Records contained in a dataset:
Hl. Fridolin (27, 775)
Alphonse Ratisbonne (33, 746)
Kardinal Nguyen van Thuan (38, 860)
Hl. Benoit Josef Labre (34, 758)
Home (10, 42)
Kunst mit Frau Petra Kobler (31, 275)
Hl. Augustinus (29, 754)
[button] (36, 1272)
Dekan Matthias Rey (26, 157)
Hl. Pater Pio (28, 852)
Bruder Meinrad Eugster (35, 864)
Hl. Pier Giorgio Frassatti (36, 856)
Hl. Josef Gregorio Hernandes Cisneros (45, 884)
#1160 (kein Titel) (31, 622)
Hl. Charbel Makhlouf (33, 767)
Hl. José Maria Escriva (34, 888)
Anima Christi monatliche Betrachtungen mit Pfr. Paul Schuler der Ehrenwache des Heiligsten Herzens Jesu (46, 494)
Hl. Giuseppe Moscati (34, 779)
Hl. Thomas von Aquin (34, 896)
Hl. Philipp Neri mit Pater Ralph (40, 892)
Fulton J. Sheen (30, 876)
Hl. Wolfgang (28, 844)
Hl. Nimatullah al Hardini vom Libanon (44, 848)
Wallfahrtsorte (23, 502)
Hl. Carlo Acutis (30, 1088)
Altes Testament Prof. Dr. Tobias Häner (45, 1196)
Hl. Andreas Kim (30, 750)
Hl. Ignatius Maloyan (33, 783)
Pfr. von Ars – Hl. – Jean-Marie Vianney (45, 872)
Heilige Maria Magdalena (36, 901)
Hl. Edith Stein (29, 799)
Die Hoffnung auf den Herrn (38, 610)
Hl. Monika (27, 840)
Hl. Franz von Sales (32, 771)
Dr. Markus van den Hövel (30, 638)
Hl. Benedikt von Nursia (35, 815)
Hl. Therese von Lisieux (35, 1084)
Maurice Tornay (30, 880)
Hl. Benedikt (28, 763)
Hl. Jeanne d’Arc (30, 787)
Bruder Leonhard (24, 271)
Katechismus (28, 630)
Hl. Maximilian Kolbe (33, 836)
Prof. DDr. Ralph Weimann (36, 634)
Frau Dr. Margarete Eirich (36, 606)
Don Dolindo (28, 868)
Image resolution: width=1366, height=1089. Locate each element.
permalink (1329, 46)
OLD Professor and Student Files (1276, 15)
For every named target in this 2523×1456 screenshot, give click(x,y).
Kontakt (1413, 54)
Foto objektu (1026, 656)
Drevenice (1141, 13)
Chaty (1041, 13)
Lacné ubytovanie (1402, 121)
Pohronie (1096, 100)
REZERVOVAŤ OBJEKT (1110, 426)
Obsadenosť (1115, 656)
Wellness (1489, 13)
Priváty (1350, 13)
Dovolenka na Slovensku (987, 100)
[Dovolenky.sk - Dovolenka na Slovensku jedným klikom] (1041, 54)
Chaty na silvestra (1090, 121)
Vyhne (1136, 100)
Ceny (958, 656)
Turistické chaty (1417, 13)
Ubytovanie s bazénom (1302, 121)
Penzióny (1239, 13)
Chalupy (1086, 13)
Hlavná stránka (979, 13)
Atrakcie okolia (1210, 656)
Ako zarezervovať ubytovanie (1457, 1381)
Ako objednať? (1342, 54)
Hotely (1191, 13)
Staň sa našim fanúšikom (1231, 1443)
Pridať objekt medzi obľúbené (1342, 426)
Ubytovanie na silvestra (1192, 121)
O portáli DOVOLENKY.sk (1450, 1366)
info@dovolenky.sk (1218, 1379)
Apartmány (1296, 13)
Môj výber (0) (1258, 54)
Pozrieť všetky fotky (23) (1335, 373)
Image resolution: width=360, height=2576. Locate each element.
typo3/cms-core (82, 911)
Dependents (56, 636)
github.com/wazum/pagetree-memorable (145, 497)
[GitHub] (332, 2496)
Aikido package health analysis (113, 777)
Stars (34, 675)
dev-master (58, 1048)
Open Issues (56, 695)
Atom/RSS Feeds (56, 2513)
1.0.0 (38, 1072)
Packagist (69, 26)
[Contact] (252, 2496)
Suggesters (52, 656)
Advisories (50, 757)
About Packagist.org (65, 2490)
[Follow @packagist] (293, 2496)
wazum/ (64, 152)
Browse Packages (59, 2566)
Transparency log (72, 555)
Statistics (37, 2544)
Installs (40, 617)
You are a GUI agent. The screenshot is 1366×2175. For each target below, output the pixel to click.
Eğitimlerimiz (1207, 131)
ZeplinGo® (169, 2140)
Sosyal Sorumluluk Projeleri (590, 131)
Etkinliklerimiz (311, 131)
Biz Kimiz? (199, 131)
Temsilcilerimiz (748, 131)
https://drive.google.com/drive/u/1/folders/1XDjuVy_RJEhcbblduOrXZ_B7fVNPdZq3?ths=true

* [WHAT IS NEEDED] Please repeat the lines above exactly, beginning with the line that contains "Packagist (69, 26)" and ending with the final one.

* [ANSWER AREA]
Packagist (69, 26)
[Contact] (252, 2496)
Suggesters (52, 656)
Advisories (50, 757)
About Packagist.org (65, 2490)
[Follow @packagist] (293, 2496)
wazum/ (64, 152)
Browse Packages (59, 2566)
Transparency log (72, 555)
Statistics (37, 2544)
Installs (40, 617)
You are a GUI agent. The screenshot is 1366×2175. For each target below, output the pixel to click.
Eğitimlerimiz (1207, 131)
ZeplinGo® (169, 2140)
Sosyal Sorumluluk Projeleri (590, 131)
Etkinliklerimiz (311, 131)
Biz Kimiz? (199, 131)
Temsilcilerimiz (748, 131)
https://drive.google.com/drive/u/1/folders/1XDjuVy_RJEhcbblduOrXZ_B7fVNPdZq3?ths=true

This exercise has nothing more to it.